• **Jobs**
#1 Output, word for word, the part of the car review that opens with the words containing "Now, I know" and closes with "will nick it.".
#2 Continue the car review, picking up right after its final sentence.

• **Excerpt to read**
··········
I used to hate this notion: that you could employ half a dozen former dockers to fit a car’s windscreen wipers and it would suddenly become all John Bullish and strut around shouting ‘two world wars and one world cup’ every time it saw a BMW. But I note that the new Primera is not only being built in Britain. It was designed here, too, and it isn’t even being sold in Japan. Nissan has woken up to the fact that Ford and Vauxhall are perceived to be European because the cars they make here are designed here and, generally speaking, are not sold in America.

So the new Primera: what’s it like? Well, I’ve just spent a week with one and, to be honest, it’s like a Japanese saloon car. It looks like a Japanese saloon car. It drives like a Japanese saloon car. And this is not a criticism. There’s
nothing wrong with Japanese saloon cars providing they don’t pretend to be Moroccan or Portuguese. This new car is European. It just doesn’t feel it, and that’s not the same thing at all.

Like the old model, the new one is almost wilfully boring to behold. They’ve fitted a new nose, but it looks like a tongue, and round at the back it looks like… do you know, I can’t remember. And I can’t picture the side either – just that tongue at the front.

Inside, it’s grey. It was probably black or brown, but I remember it as grey. As far as space is concerned, it is fine. I could sit behind myself, if you see what I mean, and there were lots of little nooks into which the sales rep could put his electric razor and gum.

But you know, sitting there in the showroom, the new Primera is like the old Primera. Just another car. Just another way of spending £15,000 on four doors and a seat. To see why this car is so good, you need to take it for a drive.

Now, I know I had the 2-litre super-sport ripsnorter, so of course it was good. But the chassis on this new car is little changed from the chassis on the old, so even the lowly models will have handling way above their station. This is perhaps the only repmobile out there that is genuinely good fun to drive.

I must say the five-speed gearbox was a bit vague, but you could always opt for the hyperdrive auto with six-speed sequential override. I have no idea what this is, but it sounds fab. As does the engine. At high revs it makes an angry, growly noise which urges you to explore that handling prowess.

Indeed, this is exactly the sort of car you should use if
you wish to eat in one of Birmingham’s new restaurants. It’s big enough to take all your friends, and good fun on the way. But best of all it looks so terribly dreary that nobody will nick it.

Another good reason to keep out of London

The first time I drove a Porsche Boxster, everything was just so. I was on my way to Scarborough to film it, with nine of its closest drop-head rivals, and I was crossing the Yorkshire wolds, which play host to some of the best driving roads in Britain. And, boy, was I having fun, slithering round the corners, enjoying the metallic rasp of that 2.5-litre engine as it passed 5000rpm and generally doing the sort of speeds that aren’t allowed.
··········
• **Data records**

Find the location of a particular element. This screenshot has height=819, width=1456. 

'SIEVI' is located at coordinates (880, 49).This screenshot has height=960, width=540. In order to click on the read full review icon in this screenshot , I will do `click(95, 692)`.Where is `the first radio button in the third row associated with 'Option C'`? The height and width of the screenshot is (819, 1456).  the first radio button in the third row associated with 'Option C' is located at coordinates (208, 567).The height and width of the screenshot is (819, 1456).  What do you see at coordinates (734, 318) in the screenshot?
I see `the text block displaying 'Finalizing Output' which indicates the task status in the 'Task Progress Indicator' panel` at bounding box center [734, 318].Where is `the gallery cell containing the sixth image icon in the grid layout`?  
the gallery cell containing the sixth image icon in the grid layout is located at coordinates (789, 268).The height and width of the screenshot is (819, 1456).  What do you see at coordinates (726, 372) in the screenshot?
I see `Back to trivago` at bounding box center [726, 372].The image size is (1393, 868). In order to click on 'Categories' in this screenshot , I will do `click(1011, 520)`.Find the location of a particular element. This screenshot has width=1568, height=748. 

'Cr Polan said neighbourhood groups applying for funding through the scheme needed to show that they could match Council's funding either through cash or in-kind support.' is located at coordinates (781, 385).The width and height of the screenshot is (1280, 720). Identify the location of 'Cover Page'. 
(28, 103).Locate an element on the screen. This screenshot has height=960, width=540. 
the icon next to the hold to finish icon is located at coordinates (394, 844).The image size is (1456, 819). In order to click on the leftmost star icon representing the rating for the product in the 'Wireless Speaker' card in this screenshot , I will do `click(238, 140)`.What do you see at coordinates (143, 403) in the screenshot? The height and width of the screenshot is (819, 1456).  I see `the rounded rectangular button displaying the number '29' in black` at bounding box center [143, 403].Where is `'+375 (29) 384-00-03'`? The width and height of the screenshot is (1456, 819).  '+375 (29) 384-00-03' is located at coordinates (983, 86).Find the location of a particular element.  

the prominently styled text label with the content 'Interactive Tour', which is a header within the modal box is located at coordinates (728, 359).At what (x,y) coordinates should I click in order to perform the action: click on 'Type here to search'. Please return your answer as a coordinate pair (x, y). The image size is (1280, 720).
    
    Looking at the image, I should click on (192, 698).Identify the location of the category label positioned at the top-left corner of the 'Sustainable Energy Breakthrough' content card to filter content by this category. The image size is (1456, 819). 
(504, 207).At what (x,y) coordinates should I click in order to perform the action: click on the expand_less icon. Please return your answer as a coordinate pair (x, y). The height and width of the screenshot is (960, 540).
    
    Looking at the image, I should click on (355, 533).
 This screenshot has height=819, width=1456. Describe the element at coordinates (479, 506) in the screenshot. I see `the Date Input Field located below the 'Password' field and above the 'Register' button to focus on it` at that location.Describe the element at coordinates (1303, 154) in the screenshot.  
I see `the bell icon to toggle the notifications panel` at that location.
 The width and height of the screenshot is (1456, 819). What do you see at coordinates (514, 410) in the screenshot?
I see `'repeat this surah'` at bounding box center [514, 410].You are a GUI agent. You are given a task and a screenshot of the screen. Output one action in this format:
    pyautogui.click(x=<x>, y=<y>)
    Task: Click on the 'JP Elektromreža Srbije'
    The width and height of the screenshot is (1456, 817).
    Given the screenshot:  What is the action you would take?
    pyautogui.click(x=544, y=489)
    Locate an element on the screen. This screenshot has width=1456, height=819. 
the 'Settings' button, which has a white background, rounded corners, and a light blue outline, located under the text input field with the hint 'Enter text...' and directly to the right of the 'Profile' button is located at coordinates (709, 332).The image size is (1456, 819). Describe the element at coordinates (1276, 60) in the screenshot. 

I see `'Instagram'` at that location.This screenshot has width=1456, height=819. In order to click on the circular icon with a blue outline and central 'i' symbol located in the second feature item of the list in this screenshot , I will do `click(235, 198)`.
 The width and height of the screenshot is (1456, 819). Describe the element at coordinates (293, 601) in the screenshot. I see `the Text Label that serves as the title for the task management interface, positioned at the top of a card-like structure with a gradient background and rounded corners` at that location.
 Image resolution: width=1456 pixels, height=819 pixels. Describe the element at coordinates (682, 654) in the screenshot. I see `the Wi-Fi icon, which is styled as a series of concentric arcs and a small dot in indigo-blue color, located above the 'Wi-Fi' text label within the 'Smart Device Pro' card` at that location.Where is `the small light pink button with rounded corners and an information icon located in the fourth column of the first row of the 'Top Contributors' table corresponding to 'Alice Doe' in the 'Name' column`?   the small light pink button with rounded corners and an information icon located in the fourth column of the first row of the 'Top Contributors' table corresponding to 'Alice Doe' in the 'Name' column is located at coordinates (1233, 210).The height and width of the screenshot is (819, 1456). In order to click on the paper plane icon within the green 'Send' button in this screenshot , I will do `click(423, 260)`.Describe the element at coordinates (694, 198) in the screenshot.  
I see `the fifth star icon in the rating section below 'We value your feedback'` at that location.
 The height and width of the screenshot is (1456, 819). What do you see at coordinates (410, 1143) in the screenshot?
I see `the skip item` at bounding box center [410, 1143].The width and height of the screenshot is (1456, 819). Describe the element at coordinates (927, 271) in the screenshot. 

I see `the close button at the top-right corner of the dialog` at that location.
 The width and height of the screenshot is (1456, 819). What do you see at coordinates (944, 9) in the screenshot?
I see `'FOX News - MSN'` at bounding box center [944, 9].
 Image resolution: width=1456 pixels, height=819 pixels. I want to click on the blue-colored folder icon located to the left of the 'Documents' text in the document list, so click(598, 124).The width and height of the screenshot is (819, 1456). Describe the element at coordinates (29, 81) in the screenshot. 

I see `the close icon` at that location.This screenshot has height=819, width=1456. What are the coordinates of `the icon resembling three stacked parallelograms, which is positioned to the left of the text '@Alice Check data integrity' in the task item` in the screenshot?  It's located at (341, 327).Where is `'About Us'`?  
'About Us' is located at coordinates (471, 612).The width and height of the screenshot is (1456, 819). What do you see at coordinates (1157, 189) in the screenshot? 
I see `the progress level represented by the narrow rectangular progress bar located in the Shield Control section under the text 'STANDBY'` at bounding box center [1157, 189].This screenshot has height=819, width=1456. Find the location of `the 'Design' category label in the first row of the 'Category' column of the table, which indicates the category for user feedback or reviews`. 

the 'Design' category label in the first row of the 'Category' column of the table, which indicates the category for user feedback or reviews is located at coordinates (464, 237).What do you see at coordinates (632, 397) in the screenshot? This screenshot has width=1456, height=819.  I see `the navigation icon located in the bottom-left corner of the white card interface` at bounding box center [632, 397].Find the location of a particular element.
··········
• **Responses**
#1
Now, I know I had the 2-litre super-sport ripsnorter, so of course it was good. But the chassis on this new car is little changed from the chassis on the old, so even the lowly models will have handling way above their station. This is perhaps the only repmobile out there that is genuinely good fun to drive.

I must say the five-speed gearbox was a bit vague, but you could always opt for the hyperdrive auto with six-speed sequential override. I have no idea what this is, but it sounds fab. As does the engine. At high revs it makes an angry, growly noise which urges you to explore that handling prowess.

Indeed, this is exactly the sort of car you should use if
you wish to eat in one of Birmingham’s new restaurants. It’s big enough to take all your friends, and good fun on the way. But best of all it looks so terribly dreary that nobody will nick it.

#2
And then I noticed a pair of headlights in my rear-view mirror, a way off to start with but getting closer. Eventually, they were right on my tail and, obviously, I reckoned this was one of the others on its way to Scarborough – the BMW Z3, perhaps, or the fearsome TVR Chimera.

But no. When it finally overtook, it was a 1.3-litre Vauxhall Nova. And from that moment I’ve always rather hated Porsche’s attempt at a mass-market sports car.

I suspect that, when the original idea came along to do a small, two-seater convertible, the Stuttgart marketing boys in their tartan jackets were well aware that such a car might pinch sales from the 911. So, to create a gulf, they insisted that the Boxster should be de-tuned to the point where its engine would struggle to mix cement.

And quite apart from the fact that it couldn’t pull a greased stick out of a pig’s bottom, it was far too expensive. Why pay more than £30,000 for a two-seater car when, for half that, you could have a Mazda MX5, a car that manages to have front and rear ends that are distinctly different? You could drive a Boxster backwards and nobody would be any the wiser.

Given the choice of any two-seater sports car, I’ve always put the Boxster in about ninth place, just ahead of the three-wheeler Morgan but behind pretty well everything else. Even the dreadful BMW Z3.

However, Porsche’s engineers must have been aware that their baby was out there being minced by Novas, so they walked into the marketing department, taped everyone to their chairs and set about righting some wrongs. Thus, there’s now a 2.7-litre engine in place of the 2.5 and an S-version that costs £42,000. And at that price it had better be unbloody-friggingbelievably good.

Let’s start with space. There’s plenty, if you’re a suitcase. In fact, there’s a choice, if you’re a suitcase. You can go either in the back, behind the engine, or in the front with the spare wheel. If you’re the driver, things are not so good. Obviously, there’s plenty of headroom, if the roof is down, but if you are cursed with a brace of legs I’m afraid you’ve had it. They simply won’t go under the wheel, which is like the London Eye, only bigger.

My first instinct, on climbing into the new Boxster S, was to climb right back out and use the Jag, but in the name of research I persevered. And now, a week later, I’m glad because, truly, the car has been transformed.

Sure, it still looks like something out of
Dr Dolittle
, and the engine sounds like it came out of a Hoover, but there
is fun to be had here. It is what the old Boxster wasn’t. A sports car that’s capable of outrunning a Vauxhall hatchback. And this is important.

Whereas the original car was fine at dinner parties, where you could walk into the room brandishing a Porsche key-ring, this new one can cut it out in the real world. Up here in the Cotswolds, or down here if you’re Scottish, there’s a meatiness to the power delivery and an unusual crispness to requests from the helm. Yet none of the old car’s rigidity or comfort over bad road surfaces appears to have been lost. This means that, on the motorway, it doesn’t interfere with the job in hand: thinking up new nicknames for Mr Prescott, mostly. I guess since he’s now in charge of second homes and building in the south-east, we’ll have to call him Two Houses.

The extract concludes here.